> **Task input**:
++++++

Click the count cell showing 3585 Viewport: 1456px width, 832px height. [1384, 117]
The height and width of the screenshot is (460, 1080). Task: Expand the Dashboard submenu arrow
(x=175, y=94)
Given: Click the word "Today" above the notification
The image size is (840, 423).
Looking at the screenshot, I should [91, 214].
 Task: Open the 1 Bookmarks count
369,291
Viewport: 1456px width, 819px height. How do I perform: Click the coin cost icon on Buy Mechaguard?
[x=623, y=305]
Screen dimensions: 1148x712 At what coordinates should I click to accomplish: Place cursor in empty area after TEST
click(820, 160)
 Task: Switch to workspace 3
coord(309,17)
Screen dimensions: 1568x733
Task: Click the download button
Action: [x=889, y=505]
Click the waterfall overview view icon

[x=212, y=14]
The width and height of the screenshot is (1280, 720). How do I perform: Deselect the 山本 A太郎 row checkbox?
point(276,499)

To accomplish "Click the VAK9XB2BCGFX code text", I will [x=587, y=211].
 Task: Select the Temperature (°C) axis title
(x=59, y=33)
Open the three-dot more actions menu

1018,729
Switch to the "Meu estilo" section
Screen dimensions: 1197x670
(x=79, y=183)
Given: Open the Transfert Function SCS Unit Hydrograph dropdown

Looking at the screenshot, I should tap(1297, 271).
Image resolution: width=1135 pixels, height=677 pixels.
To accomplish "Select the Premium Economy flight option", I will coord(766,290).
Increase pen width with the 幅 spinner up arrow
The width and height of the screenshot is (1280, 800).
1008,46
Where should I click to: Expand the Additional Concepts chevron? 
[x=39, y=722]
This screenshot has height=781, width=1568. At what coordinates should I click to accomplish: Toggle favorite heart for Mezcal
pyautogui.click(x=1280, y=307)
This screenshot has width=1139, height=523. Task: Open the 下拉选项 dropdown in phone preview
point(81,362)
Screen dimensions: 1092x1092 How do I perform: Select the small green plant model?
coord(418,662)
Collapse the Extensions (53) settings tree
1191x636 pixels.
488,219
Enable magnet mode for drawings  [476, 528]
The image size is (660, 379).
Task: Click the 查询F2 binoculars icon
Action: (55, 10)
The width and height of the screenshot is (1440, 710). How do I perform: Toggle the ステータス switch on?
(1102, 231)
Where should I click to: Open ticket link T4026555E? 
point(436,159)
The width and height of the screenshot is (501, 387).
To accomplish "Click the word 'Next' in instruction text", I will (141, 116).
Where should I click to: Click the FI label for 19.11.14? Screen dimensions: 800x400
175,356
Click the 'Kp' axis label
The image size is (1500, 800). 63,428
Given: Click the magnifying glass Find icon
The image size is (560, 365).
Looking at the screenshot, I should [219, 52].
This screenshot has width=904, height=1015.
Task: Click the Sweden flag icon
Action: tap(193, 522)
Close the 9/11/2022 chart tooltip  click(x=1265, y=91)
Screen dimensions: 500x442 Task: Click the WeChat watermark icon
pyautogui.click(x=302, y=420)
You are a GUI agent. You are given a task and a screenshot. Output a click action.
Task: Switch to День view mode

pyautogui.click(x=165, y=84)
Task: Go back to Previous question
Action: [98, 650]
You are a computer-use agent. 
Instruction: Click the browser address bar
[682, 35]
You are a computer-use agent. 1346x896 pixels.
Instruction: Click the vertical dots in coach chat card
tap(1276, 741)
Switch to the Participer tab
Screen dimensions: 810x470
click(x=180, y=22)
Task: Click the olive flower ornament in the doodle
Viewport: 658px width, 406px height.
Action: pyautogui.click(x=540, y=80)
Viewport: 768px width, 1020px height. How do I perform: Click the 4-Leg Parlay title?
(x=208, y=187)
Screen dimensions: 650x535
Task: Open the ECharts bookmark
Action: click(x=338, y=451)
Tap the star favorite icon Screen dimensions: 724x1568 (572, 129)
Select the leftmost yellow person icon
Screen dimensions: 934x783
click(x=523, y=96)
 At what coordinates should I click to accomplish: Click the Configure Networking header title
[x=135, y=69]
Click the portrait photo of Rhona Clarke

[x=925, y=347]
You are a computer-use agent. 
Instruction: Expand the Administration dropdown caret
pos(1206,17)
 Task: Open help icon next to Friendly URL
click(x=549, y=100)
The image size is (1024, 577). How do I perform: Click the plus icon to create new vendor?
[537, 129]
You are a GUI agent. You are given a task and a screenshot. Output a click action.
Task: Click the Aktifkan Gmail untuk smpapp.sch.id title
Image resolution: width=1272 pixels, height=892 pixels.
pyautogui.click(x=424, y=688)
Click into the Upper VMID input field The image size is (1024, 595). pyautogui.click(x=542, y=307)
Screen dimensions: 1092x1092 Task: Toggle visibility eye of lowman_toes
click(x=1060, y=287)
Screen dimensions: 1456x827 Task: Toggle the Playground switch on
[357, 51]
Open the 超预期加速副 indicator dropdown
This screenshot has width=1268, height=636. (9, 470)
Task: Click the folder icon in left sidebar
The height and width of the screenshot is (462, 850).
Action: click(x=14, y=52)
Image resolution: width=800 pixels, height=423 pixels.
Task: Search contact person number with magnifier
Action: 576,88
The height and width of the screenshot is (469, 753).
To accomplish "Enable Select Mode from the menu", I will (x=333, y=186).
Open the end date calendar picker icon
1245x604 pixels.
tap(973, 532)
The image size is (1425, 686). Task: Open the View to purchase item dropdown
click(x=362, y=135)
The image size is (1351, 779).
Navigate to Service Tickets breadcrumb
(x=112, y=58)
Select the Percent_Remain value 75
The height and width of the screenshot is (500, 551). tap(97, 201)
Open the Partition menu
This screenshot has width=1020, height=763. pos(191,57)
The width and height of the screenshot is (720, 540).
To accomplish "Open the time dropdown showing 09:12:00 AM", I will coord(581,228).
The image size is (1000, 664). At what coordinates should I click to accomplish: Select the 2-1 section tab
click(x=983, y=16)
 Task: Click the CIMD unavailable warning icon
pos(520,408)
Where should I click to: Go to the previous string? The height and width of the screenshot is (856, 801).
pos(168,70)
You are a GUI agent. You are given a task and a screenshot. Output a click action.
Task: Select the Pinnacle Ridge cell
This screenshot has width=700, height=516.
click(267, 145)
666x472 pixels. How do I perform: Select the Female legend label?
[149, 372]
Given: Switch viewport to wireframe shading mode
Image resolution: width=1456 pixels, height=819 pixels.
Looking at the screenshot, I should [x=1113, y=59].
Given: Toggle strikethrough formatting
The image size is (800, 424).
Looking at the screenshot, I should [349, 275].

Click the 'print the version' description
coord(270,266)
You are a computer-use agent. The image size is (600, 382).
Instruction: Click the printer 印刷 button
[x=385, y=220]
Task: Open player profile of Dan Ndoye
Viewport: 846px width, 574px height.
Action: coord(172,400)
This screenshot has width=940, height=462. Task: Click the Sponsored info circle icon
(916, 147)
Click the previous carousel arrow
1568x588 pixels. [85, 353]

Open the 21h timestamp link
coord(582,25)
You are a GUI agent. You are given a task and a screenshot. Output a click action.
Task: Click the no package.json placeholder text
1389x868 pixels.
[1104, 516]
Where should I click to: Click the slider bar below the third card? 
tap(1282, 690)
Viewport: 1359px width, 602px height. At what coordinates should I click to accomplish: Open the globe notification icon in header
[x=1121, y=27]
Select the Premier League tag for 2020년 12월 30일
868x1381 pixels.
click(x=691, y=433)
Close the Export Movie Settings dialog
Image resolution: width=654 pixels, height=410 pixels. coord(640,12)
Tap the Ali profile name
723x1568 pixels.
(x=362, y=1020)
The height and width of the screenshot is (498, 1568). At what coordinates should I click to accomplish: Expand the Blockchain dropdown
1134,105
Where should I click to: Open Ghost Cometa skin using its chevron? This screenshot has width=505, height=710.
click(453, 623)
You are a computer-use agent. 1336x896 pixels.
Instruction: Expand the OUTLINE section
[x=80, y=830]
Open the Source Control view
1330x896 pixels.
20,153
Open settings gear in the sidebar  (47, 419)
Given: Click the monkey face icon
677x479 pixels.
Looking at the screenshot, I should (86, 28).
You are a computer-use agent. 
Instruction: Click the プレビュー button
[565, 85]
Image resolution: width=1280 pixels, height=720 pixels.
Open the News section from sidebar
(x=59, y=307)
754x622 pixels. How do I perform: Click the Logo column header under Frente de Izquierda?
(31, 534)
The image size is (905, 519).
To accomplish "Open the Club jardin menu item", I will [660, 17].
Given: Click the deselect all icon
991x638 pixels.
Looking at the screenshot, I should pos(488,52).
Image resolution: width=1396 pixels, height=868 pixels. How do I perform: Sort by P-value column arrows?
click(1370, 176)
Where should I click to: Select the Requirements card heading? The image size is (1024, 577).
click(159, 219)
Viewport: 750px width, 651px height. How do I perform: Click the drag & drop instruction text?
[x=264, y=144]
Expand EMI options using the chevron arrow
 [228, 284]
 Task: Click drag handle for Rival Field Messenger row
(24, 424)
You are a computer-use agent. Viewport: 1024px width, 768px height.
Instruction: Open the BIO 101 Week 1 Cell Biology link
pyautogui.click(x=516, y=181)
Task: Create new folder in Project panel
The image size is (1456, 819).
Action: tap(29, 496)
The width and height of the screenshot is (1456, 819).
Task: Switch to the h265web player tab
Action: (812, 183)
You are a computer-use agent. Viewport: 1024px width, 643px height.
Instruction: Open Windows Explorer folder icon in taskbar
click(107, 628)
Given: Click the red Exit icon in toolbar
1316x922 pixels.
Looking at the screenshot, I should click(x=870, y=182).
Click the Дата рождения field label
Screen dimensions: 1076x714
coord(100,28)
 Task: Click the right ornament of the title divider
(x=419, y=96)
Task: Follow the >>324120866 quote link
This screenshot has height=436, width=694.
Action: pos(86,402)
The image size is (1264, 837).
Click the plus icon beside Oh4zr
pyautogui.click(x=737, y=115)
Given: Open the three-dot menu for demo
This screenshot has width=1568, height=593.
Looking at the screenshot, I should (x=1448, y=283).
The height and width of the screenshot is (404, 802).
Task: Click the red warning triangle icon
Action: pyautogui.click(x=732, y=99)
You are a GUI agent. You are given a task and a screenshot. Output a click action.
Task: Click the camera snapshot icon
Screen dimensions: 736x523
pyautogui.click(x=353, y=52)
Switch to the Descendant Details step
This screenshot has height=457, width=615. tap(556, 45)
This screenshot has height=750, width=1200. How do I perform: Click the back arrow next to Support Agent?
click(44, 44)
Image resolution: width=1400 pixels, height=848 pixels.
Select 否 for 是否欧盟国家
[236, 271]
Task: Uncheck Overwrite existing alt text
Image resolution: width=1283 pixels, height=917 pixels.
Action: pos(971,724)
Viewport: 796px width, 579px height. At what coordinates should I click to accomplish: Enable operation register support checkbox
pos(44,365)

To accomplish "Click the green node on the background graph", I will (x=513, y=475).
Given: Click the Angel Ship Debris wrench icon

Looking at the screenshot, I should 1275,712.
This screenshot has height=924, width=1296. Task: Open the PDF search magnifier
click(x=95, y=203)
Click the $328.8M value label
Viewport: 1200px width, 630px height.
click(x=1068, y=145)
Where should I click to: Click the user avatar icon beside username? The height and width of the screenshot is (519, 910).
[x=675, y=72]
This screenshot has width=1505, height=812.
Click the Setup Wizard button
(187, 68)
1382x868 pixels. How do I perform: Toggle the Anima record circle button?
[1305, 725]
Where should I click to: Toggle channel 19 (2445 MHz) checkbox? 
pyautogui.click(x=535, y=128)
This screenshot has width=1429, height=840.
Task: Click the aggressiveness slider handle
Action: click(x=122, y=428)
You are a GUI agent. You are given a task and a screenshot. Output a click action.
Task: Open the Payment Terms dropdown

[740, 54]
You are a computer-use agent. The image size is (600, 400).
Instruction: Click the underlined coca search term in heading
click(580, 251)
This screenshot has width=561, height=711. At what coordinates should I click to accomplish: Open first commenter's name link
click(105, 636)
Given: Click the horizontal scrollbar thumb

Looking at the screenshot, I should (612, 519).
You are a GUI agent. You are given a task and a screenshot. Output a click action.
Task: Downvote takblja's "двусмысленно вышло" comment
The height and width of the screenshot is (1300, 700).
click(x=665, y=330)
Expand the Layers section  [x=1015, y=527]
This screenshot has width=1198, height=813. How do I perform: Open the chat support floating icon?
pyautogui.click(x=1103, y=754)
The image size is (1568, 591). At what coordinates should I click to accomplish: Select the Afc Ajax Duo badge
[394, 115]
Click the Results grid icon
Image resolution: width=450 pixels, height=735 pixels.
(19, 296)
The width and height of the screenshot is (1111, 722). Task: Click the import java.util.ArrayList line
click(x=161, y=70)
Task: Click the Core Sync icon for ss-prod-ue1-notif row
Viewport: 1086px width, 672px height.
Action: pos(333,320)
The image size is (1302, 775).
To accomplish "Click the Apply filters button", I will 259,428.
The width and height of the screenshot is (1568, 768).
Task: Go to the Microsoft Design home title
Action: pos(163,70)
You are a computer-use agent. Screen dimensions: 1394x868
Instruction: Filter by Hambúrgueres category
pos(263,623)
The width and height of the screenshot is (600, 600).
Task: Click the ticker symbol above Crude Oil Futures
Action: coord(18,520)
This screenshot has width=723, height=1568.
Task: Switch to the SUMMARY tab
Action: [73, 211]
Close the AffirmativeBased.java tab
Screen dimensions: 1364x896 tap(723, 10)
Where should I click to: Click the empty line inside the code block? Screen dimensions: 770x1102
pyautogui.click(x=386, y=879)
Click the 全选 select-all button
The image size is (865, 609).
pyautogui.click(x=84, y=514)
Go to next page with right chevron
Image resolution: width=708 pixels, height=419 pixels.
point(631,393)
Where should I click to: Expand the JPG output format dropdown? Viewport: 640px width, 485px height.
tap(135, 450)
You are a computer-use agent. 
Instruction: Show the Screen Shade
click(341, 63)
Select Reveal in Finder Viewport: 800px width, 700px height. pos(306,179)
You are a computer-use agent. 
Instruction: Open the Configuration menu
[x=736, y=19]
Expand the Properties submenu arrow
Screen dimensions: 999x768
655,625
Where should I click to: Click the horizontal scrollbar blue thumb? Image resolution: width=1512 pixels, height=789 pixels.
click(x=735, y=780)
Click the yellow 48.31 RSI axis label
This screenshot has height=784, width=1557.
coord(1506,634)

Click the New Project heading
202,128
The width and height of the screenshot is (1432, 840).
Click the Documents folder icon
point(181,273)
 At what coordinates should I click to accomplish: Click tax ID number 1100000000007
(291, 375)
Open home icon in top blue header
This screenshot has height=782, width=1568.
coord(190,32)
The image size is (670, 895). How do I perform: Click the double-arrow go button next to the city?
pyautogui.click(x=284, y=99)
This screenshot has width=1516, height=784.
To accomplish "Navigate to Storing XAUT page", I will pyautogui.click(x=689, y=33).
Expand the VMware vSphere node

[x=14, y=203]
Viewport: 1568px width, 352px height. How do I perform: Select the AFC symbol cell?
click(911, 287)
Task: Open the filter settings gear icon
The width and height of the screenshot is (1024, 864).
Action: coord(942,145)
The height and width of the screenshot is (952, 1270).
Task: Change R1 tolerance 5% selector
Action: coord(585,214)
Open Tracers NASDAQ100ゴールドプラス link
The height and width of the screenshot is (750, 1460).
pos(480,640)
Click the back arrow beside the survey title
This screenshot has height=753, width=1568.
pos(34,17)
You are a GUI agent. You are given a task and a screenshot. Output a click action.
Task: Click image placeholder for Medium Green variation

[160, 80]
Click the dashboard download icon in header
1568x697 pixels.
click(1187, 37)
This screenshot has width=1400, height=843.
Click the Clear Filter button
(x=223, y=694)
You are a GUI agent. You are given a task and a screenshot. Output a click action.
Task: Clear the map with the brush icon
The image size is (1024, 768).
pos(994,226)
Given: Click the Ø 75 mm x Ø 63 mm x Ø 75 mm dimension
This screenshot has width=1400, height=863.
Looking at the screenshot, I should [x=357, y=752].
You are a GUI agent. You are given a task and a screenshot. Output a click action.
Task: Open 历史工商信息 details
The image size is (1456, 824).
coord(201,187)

++++++

> **Stated exercise**: Lay out the rows as a numbered list with blank lines dropped, beginning at the first line of the rows and stopping after the line that contains "(x=59, y=33)".

> **Answer to this exercise**:
1. Click the count cell showing 3585 Viewport: 1456px width, 832px height. [1384, 117]
2. The height and width of the screenshot is (460, 1080). Task: Expand the Dashboard submenu arrow
3. (x=175, y=94)
4. Given: Click the word "Today" above the notification
5. The image size is (840, 423).
6. Looking at the screenshot, I should [91, 214].
7.  Task: Open the 1 Bookmarks count
8. 369,291
9. Viewport: 1456px width, 819px height. How do I perform: Click the coin cost icon on Buy Mechaguard?
10. [x=623, y=305]
11. Screen dimensions: 1148x712 At what coordinates should I click to accomplish: Place cursor in empty area after TEST
12. click(820, 160)
13.  Task: Switch to workspace 3
14. coord(309,17)
15. Screen dimensions: 1568x733
16. Task: Click the download button
17. Action: [x=889, y=505]
18. Click the waterfall overview view icon
19. [x=212, y=14]
20. The width and height of the screenshot is (1280, 720). How do I perform: Deselect the 山本 A太郎 row checkbox?
21. point(276,499)
22. To accomplish "Click the VAK9XB2BCGFX code text", I will [x=587, y=211].
23.  Task: Select the Temperature (°C) axis title
24. (x=59, y=33)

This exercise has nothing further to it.